Timing keeps former resident safe in Boston
When Chris (Fix) and Chelsea Schull returned to their hotel Monday, April 15, after standing for hours near the finish line of the Boston Marathon, they had no idea that their decision to leave the race put 20 minutes between them and mayhem and destruction.
“We were standing right across the street from where the second bomb went off,” said Chris Schull, former Mobridge resident who now lives in Mankato, Minn. “We had been there for about five hours and my daughter was ready to go. The sequence of events worked out in our favor.”
They were a part of group of people from Mankato who made the trip to the East Coast for the annual marathon. There were five runners from Mankato (coached by Schull) who were taking part in the race, including her boyfriend Clint Counsellor. The last of the Mankato runners crossed the finish line at 3:38 p.m. The first bomb exploded near the finish line at 4:09 p.m. EDT. Two bombs, about 50 to 100 yards apart, exploded on a stretch of the marathon course lined with spectators in the final yards of a 26-mile, 385-yard race.

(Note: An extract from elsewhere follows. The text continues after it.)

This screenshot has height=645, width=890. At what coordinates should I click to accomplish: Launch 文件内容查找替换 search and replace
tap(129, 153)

Two blocks away, the Mankato runners heard the explosions, but at first did not realize what had happened.
“Clint and his friends (who were a couple of blocks away from the race course) heard the explosions, but they didn’t know what it was,” said Schull. “We heard them in the hotel, but in a city it could have been some kind of an accident like a construction crane falling or something. We just didn’t realize what it was.”
The wife of one of the runners, a doctor who had finished the race and was in the hotel, called Schull and told her to turn on the television. The doctor had grabbed his race and medical ID badges and headed back to the scene to lend a helping hand.

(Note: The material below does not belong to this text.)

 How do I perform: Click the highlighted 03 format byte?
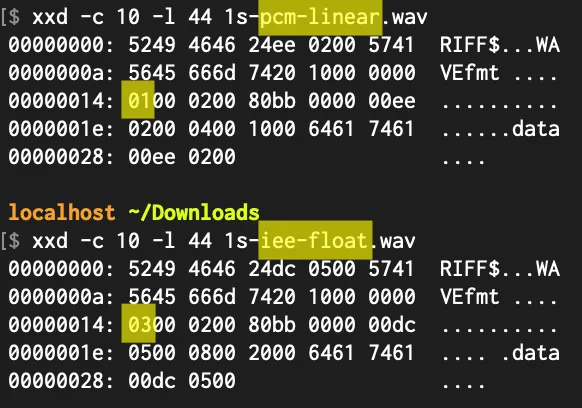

As they watched the events unfold on television, the realization of what had happened and how close they had come to being in the middle of it, hit the group.
As the chaos unfolded at Copley Square, Schull said her “Mamma Bear” instincts kicked in and her first priority became protecting her daughter from any harm. Soon law enforcement blocked off the hotels, and shut down the city. They cut off cell phone service to ensure if there were more bombs, they could not be detonated through a cell phone.
“My son Dustin was home and couldn’t reach his family,” said Schull. “By the time he got through, he was panic-stricken.”
While waiting through the lock down, Schull and her daughter had a discussion about the events. As they watched some people turning and running towards the bombsite to help others, they determined her 18-year-old daughter would have been at Schull’s side, trying to help those injured, if they had still been on the scene.
“I am the kind of person that would have run towards the scene to help in any way that I can,” said Schull. “She would have run towards it to help.”
Chelsea is going to school to become a nurse. Schull said her daughter has spunk and determination inherited from her grandmother, Chris’ mom, Audrey Fix, who raised her three daughters in Mobridge. Chris is the youngest of the three and the sister of Cindi Volk of Mobridge.
Schull said when Americans attend events like the marathon or ball games, where there is a concentration of people in an open event, fearing something like a bombing isn’t in the forefront of most people’s mind.
“Why pick the finish line of the Boston Marathon? That is just crazy. We live in a free country and unfortunately, along with that comes something like this,” she said. “But I know we as Americans run toward the situation. We will not let this have an impact on the way we live our lives.”
When the lockdown was lifted, the Chris and Clint decided to take a run through the streets of Boston. It was something she said they needed to do. They ran as close as they could to the bombsite and saw other runners doing the same.
“I expect to see a bigger crowd at the marathon next year,” she said. “We qualified and will be back to run next year.”